This is how far I have got. I said let V be a inner product space with orthonormal basis $\{u_1, \dots ,u_{2n}\}$ and let, $u,v \in V$ and $u= \sum_{i=1}^{2n}a_iu_i$ and $v= \sum_{i=1}^{2n}a_iu_i$.

Therefore as

$\langle u,v \rangle = \sum_{i=1}^{2n} a_ib_i,\quad \langle u,u \rangle = \sum_{i=1}^{2n} a_i^2,\quad \langle v,v \rangle = \sum_{i=1}^{2n} b_i^2,$ and from the Cauchy–Schwarz Inequality $|\langle u,v \rangle|^2 \leq \langle u,u \rangle\langle v,v \rangle$ we know that

$\left(\sum_{i=1}^{2n} a_i^2\right)\left(\sum_{i=1}^{2n} b_i^2\right) \geq \left(\sum_{i=1}^{2n} a_ib_i\right)^2$

So letting $b_i=1$ for all $i$ we see

$2n\left(\sum_{i=1}^{2n} a_i^2\right) \geq \left(\sum_{i=1}^{2n} a_i\right)^2$

Clearly though $(\sum_{i=1}^{2n} a_i (-1)^i)^2 \geq 0$ so we can't simply move on from this step, I feel I need to back up a bit to continue, but i've got a bit lost, if anyone could help it'd be great!

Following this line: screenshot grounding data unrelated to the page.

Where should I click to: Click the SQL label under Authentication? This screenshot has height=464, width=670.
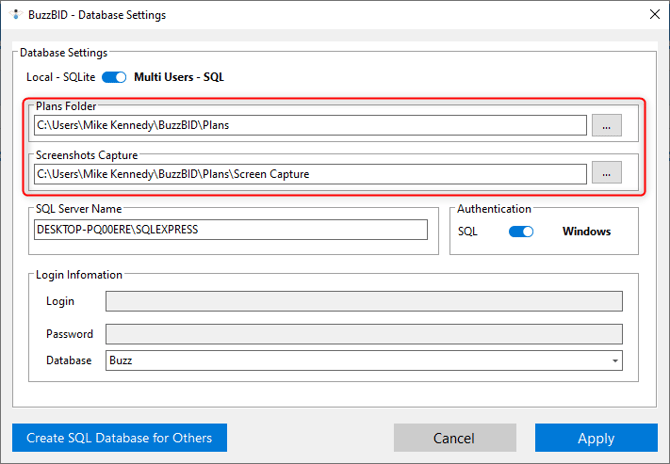469,231

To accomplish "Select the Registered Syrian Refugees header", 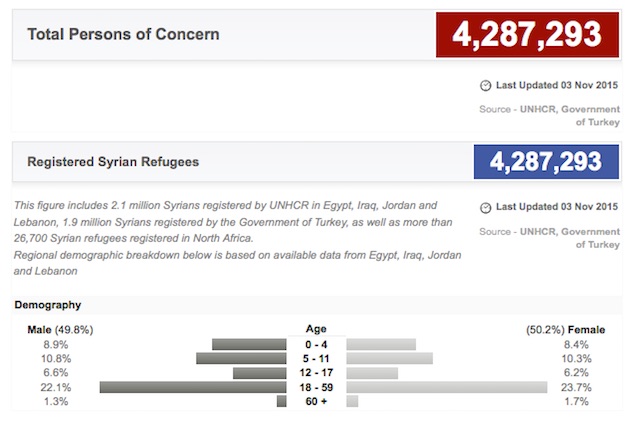I will [x=112, y=161].
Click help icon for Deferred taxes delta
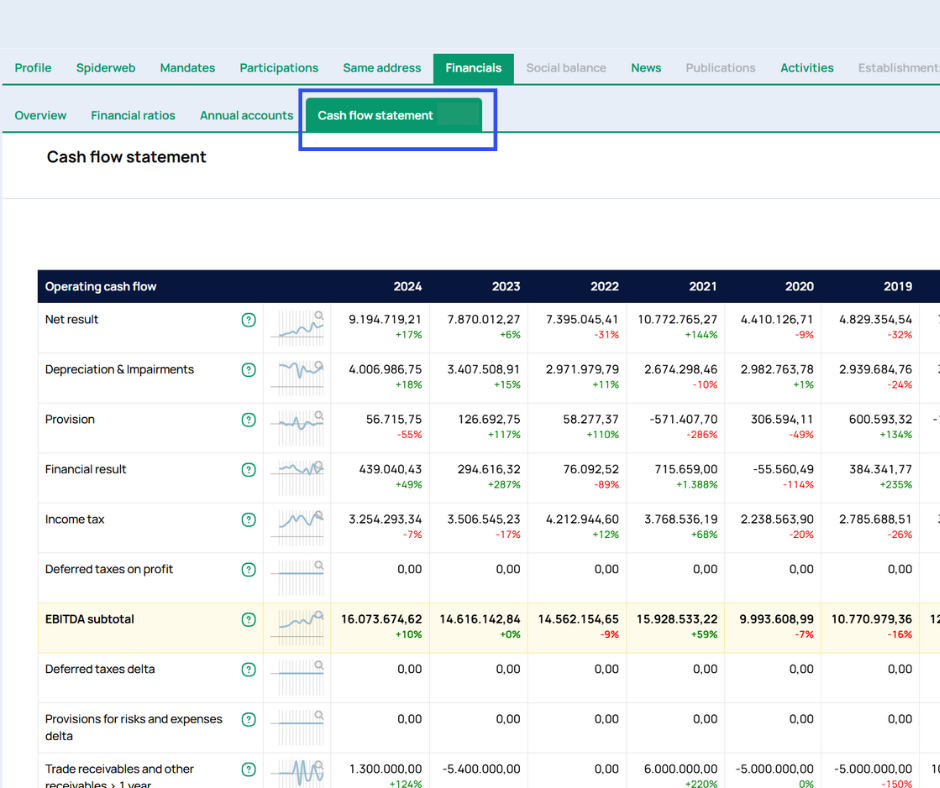The height and width of the screenshot is (788, 940). tap(249, 670)
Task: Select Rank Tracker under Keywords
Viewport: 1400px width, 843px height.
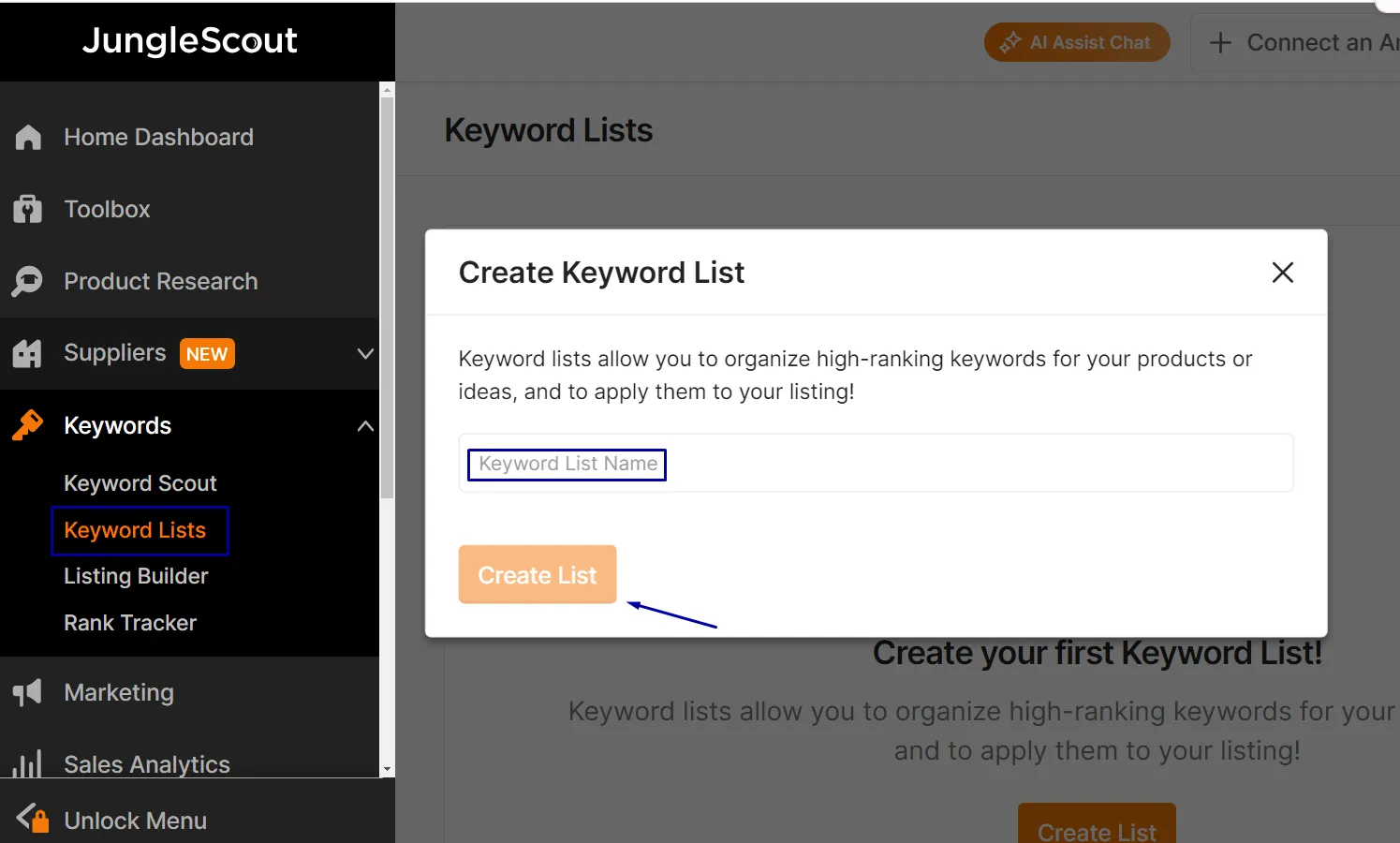Action: coord(130,623)
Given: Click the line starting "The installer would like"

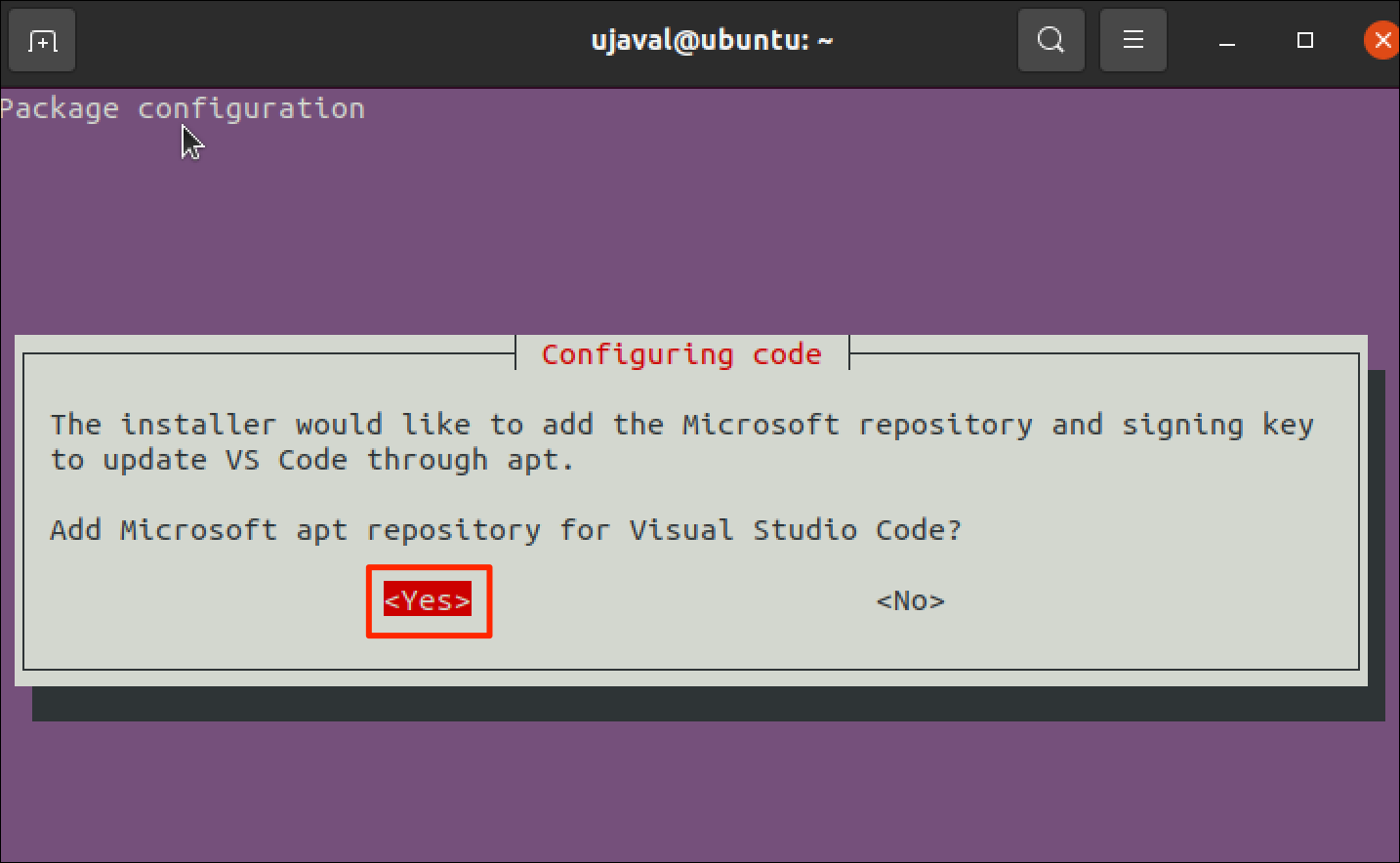Looking at the screenshot, I should 682,425.
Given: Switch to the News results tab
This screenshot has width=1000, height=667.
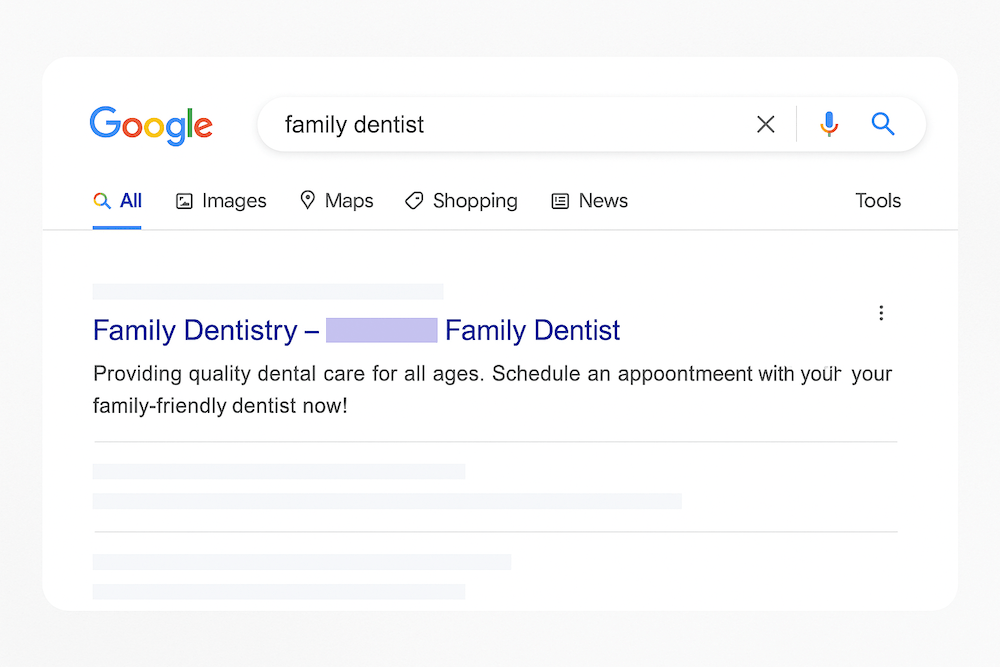Looking at the screenshot, I should 603,201.
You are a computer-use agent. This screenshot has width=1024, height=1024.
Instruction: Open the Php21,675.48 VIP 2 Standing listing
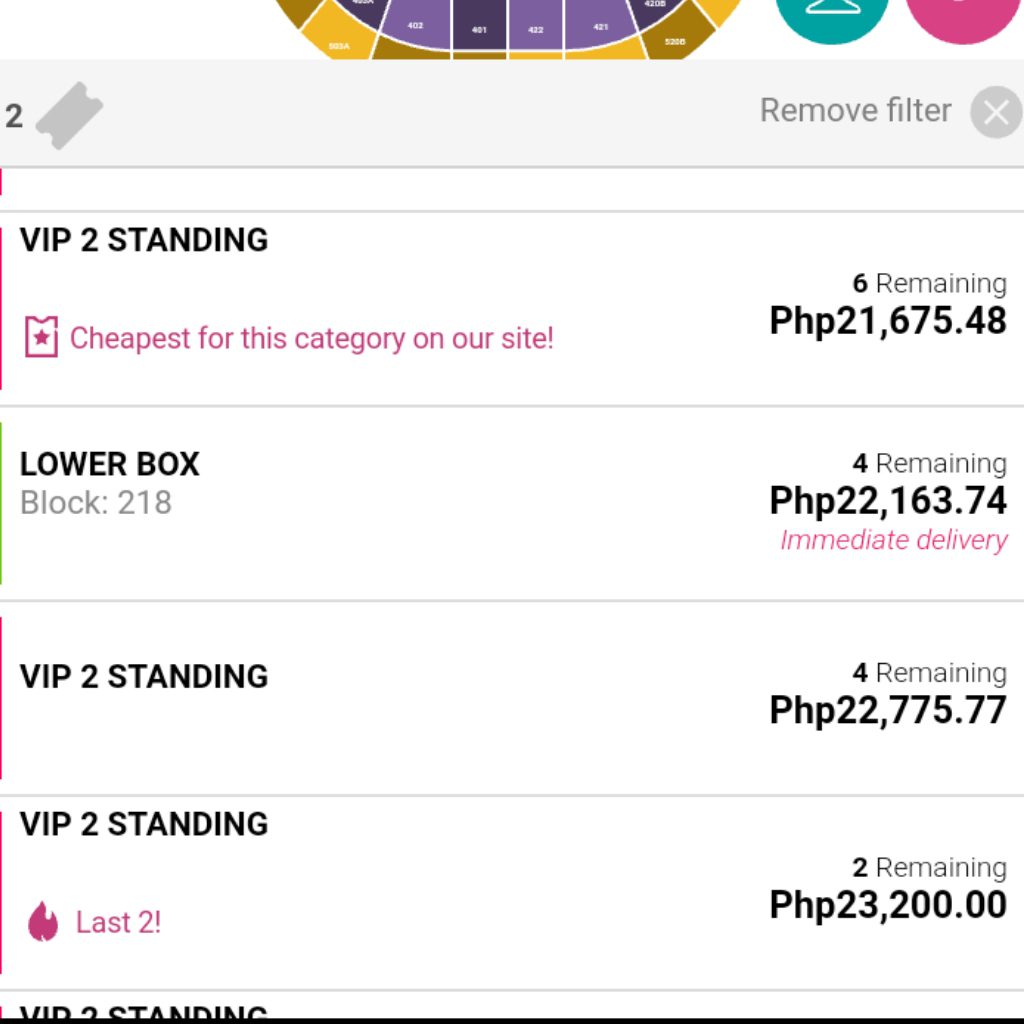click(512, 308)
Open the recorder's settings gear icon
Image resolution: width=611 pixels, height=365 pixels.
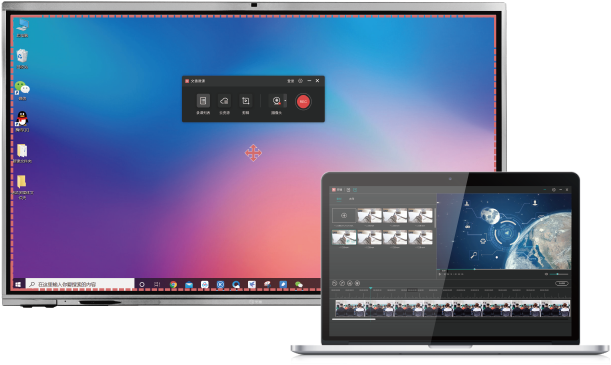pos(300,81)
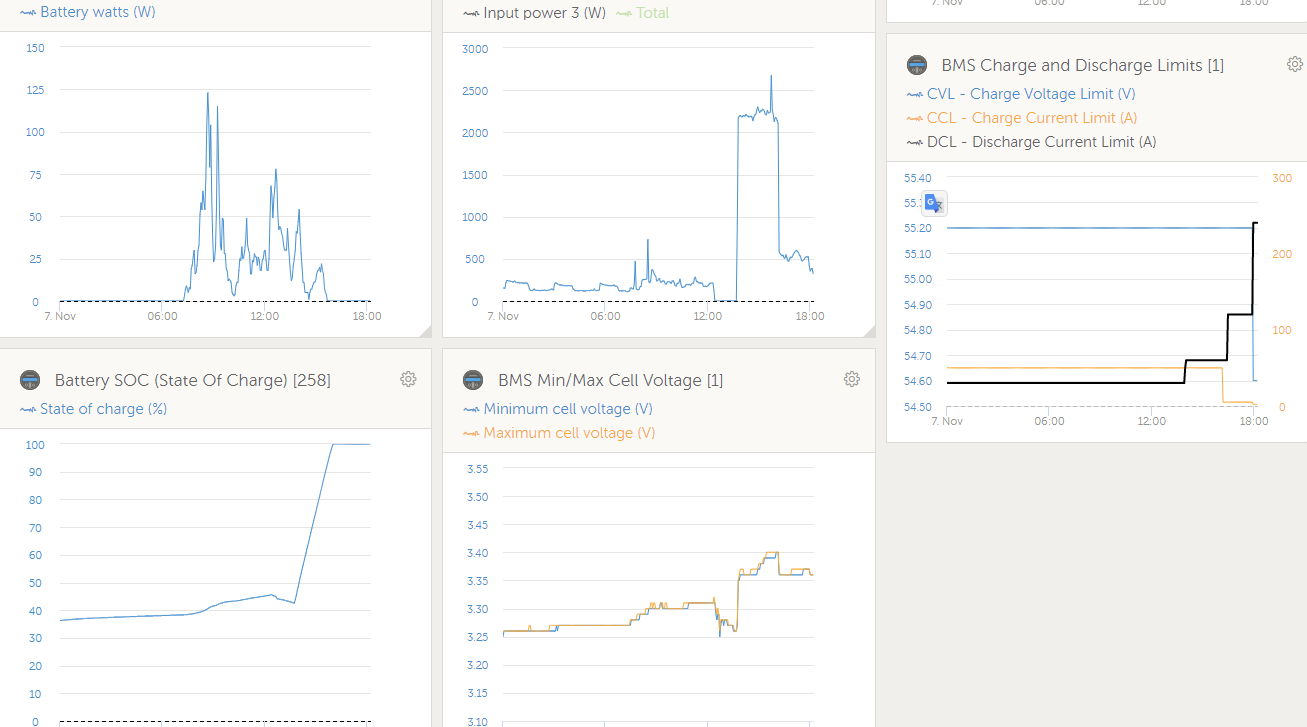This screenshot has height=727, width=1307.
Task: Click the BMS Min/Max Cell Voltage device icon
Action: (x=473, y=380)
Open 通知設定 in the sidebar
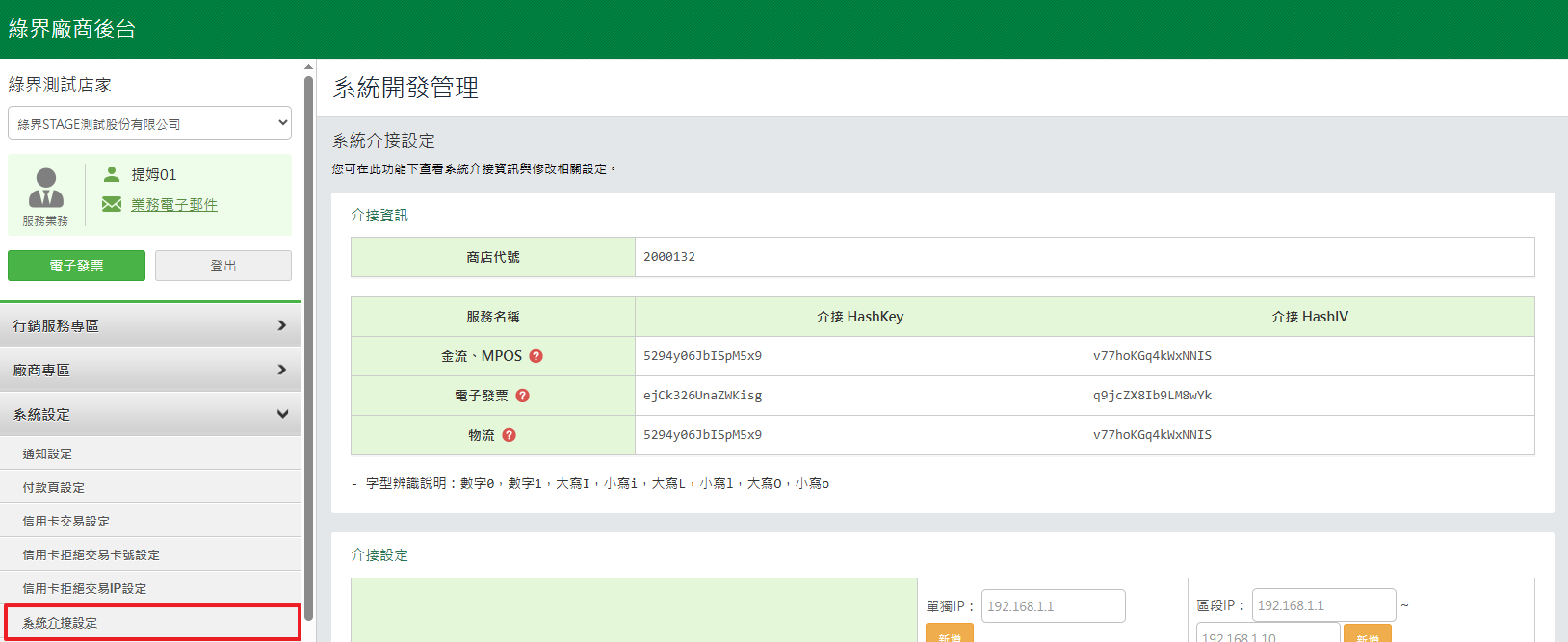Screen dimensions: 1568x642 [x=48, y=453]
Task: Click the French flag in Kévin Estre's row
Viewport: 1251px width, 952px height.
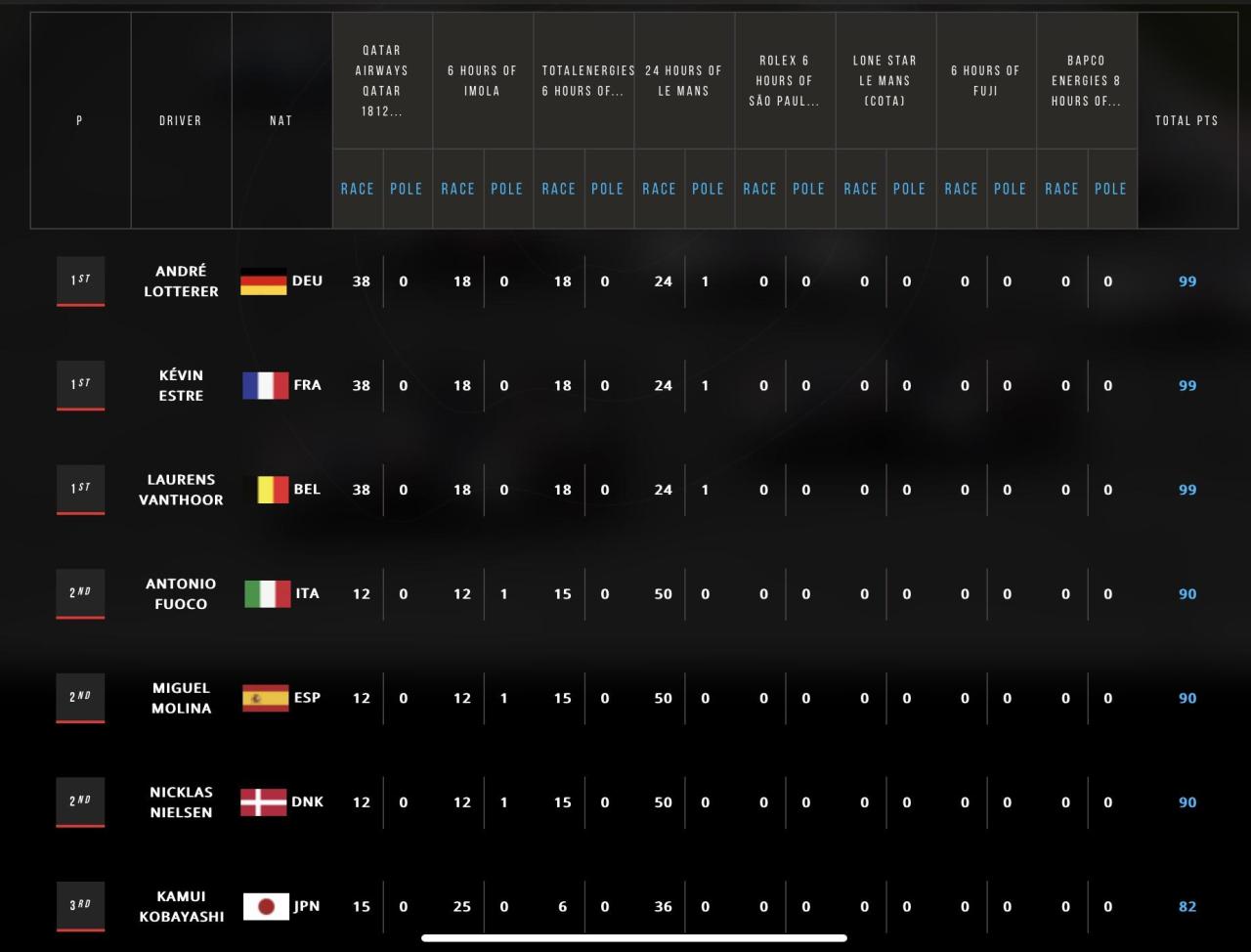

EDIT: Ok, so let $b_i=(-1)^i$ then

$\left(\sum_{i=1}^{2n} a_i^2\right)\left(\sum_{i=1}^{2n} ((-1)^2)^i\right) \geq \left(\sum_{i=1}^{2n} a_i(-1)^i\right)^2$ $\Rightarrow 2n\left(\sum_{i=1}^{2n} a_i^2\right) \geq \left(\sum_{i=1}^{2n} a_i(-1)^i\right)^2$ $\Rightarrow 4n\left(\sum_{i=1}^{2n} a_i^2\right) \geq \left(\sum_{i=1}^{2n} a_i\right)^2 + \left(\sum_{i=1}^{2n} a_i(-1)^i\right)^2.$

Maybe the upper indices on the summation signs for $2n$ are typos in the question? Maybe they were meant to be $n$, then this holds?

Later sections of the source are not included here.